Job Market & Society

The Steward

21 Jul 2025 · 3 min read

While AI shows promise in standardized tests, a new study reveals LLMs falter on intricate real-world accounting tasks, underscoring the technology's limitations in handling complex financial duties with precision.

In an era where artificial intelligence (AI) is increasingly integrated into various industries, the promise of AI-driven solutions in accounting and financial analysis has captured significant attention. However, a recent study using real-world data from a SaaS business highlights that even the most advanced language models (LLMs) struggle when it comes to complex, long-horizon tasks like closing the books.

The Human Stakes

For accountants and financial analysts, accuracy is paramount. Errors in financial records can lead to significant legal and financial repercussions, affecting not only the company but also its stakeholders. The ability of AI to handle these tasks reliably could potentially revolutionize the industry by freeing up human professionals to focus on higher-value strategic work. However, as this study shows, we are not quite there yet.

Understanding the Study

The research team at Penrose.com introduced AccountingBench, a new evaluation framework designed to test LLMs on real-world financial tasks. Unlike synthetic benchmarks that simulate controlled environments, AccountingBench uses one year of actual financial data from a SaaS business generating millions in revenue. This dataset includes a wide range of transactions and activities, providing a comprehensive challenge for AI models.

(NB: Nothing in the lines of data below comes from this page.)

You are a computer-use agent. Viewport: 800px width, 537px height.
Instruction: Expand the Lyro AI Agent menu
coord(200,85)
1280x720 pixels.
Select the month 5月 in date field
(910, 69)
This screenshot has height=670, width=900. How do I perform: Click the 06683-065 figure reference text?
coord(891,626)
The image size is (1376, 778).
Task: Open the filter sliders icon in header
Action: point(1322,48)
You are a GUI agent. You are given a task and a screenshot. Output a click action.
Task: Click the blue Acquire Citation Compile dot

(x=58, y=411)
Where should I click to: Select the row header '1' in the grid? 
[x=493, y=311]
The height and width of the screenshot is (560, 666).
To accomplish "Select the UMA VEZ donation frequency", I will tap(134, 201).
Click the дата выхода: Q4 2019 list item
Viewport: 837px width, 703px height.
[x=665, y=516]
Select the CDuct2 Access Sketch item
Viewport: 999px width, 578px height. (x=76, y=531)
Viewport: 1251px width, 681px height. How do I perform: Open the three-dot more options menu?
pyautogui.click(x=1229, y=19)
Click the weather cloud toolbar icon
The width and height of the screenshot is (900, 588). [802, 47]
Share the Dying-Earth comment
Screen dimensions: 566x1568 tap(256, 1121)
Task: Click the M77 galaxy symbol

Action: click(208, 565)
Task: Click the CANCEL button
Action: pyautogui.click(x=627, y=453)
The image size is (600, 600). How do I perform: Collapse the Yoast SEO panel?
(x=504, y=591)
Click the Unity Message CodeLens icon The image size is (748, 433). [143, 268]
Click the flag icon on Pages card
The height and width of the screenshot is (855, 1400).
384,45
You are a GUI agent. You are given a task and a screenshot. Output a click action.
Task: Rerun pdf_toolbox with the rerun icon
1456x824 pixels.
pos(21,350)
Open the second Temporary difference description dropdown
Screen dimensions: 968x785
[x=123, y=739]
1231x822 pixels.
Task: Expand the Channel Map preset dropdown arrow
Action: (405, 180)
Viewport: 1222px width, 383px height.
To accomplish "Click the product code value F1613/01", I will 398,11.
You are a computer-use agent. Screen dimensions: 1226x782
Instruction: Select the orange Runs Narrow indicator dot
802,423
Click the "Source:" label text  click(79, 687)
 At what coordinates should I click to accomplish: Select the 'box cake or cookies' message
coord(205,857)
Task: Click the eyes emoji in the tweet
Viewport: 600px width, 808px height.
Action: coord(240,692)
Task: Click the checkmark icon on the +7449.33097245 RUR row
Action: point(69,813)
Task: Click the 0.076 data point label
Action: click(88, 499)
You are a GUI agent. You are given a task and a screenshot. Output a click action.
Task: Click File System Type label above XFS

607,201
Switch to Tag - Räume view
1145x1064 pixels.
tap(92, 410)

The Challenge: Closing the Books

Closing the books is a critical process in accounting that involves systematically handling all source transactions, reconciliations, and documentation to ensure the financial records are accurate and up-to-date. It's a task that requires precision and attention to detail over an extended period.

In the study, the LLM was tasked with closing the books for March 2021. The process began by processing source transactions and account reconciliations. However, the model encountered significant discrepancies:

Ledger Balance: $2,787,366.07
Statement Balance (Actual): $2,494,508.43
Difference: $292,857.64

This substantial discrepancy highlights the model's limitations in accurately handling financial data over a longer period.

What Went Wrong?

The study revealed that while LLMs excel at tasks that don't alter the underlying environment-such as answering questions, writing code, and researching sources-they struggle with "butterfly" tasks. These are tasks where each action has lasting consequences, and errors can compound over time. In accounting, a small mistake in one transaction can lead to significant discrepancies down the line.

The Human Expert Baseline

To provide a point of comparison, the study also included a human expert baseline performed by a Certified Public Accountant (CPA). The CPA was able to accurately close the books and identify and correct the discrepancies that the LLM missed. This highlights the current gap between AI capabilities and human expertise in complex financial tasks.

Implications for the Workforce

The findings from AccountingBench have important implications for the accounting and finance workforce. While AI can automate routine tasks and assist with data entry, it is not yet a reliable replacement for human professionals when it comes to high-stakes, long-horizon tasks. This means that accountants and financial analysts will continue to play a crucial role in ensuring the accuracy and integrity of financial records.

Moving Forward

The study underscores the need for continued research and development in AI to bridge this gap. While LLMs have shown promise in many areas, their limitations in handling complex, real-world tasks like closing the books highlight the importance of human oversight and intervention. As AI technology evolves, it is crucial to balance automation with the expertise and judgment of human professionals.